Consigne
Recopiez mot pour mot le passage de l'extrait ci-dessous qui va de « Un mois plus » à « de la marque. ».

Extrait

Deux poids, deux mesures ?

Un mois plus tôt pourtant, c’est Carline Beauty qui avait dégainé un article volontiers critique sur Anaca 3. Comme les internautes s’agaçant ouvertement des photos jugées peu crédibles d’Ayem Nour, la blogueuse déplore l’absence de perte de poids après avoir essayé le complément alimentaire pendant plusieurs semaines. Puis elle enfonce le clou en s’attaquant justement aux messages que les stars de la téléréalité répandent sur les réseaux sociaux auprès de mineurs et d’adolescents sans même s’enquérir de la véracité ou pas de leurs propos. Enfin, elle dénonce le manque de transparence des conditions commerciales du site d’Anaca 3 et les effets secondaires que ce dernier a provoqué chez elle, à savoir une incontinence urinaire.
Sur le coup, aucune réaction n’est enregistrée de la part de la marque.

Ce n’est que six mois plus tard que celle-ci se fend alors d’une notification par huissier de justice en exigeant le retrait du billet incriminant Anaca 3 et en menaçant de porter l’affaire en justice pour « diffamation et propos injurieux » si Carline Beauty n’obtempère pas. La cause probable de ce revirement ? Le référencement naturel du dit article sur Google. Lorsqu’on tape effectivement « Anaca 3 » ou « Anaca 3 avis », le billet de blog figure très visiblement parmi les dix premiers résultats. D’où l’empressement de la marque à corriger ce qu’elle estime être une « tâche » dans sa réputation en ligne.

Matériel
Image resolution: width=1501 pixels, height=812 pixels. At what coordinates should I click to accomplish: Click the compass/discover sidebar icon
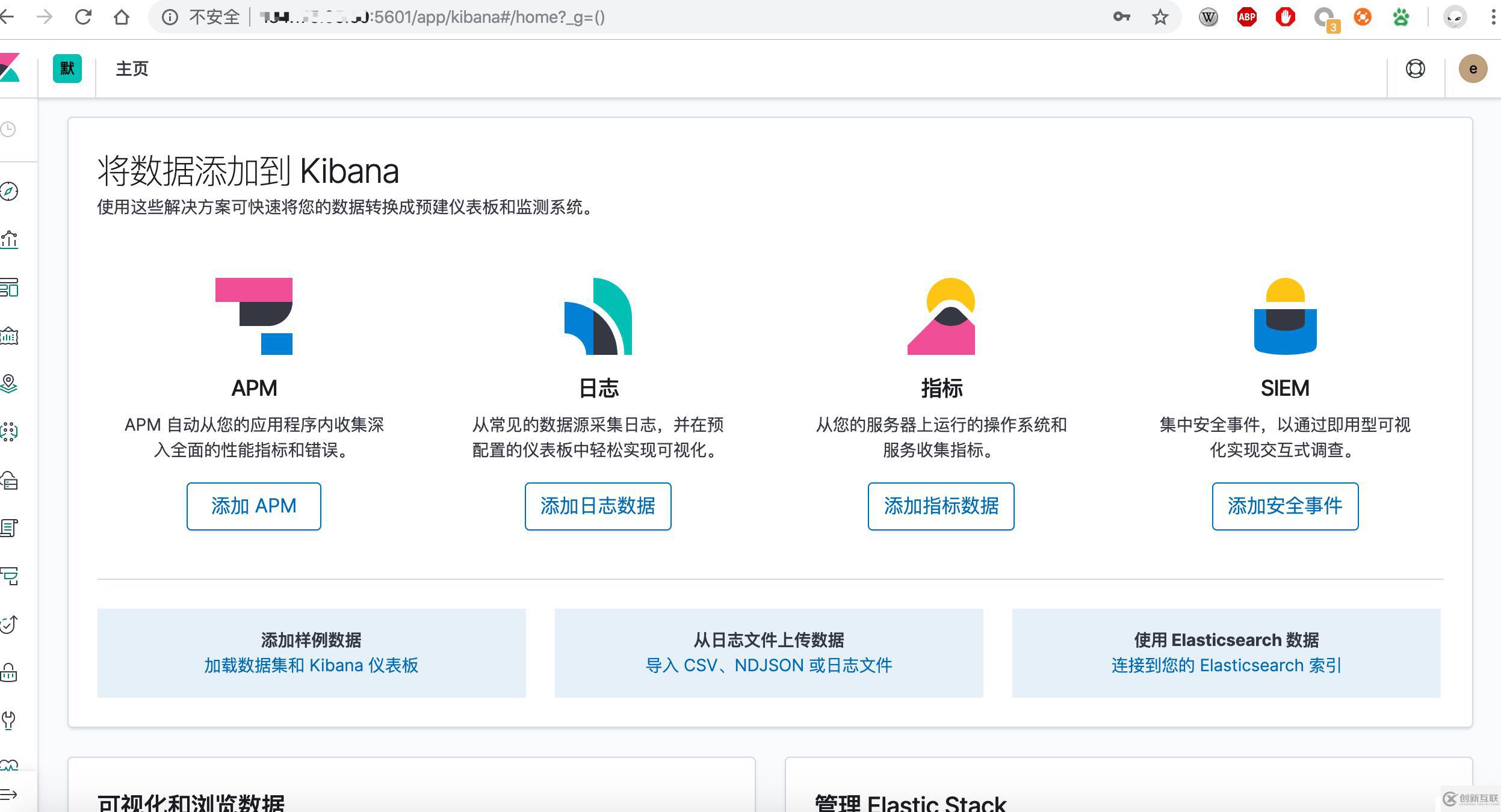pos(12,192)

Réponse
Un mois plus tôt pourtant, c’est Carline Beauty qui avait dégainé un article volontiers critique sur Anaca 3. Comme les internautes s’agaçant ouvertement des photos jugées peu crédibles d’Ayem Nour, la blogueuse déplore l’absence de perte de poids après avoir essayé le complément alimentaire pendant plusieurs semaines. Puis elle enfonce le clou en s’attaquant justement aux messages que les stars de la téléréalité répandent sur les réseaux sociaux auprès de mineurs et d’adolescents sans même s’enquérir de la véracité ou pas de leurs propos. Enfin, elle dénonce le manque de transparence des conditions commerciales du site d’Anaca 3 et les effets secondaires que ce dernier a provoqué chez elle, à savoir une incontinence urinaire.
Sur le coup, aucune réaction n’est enregistrée de la part de la marque.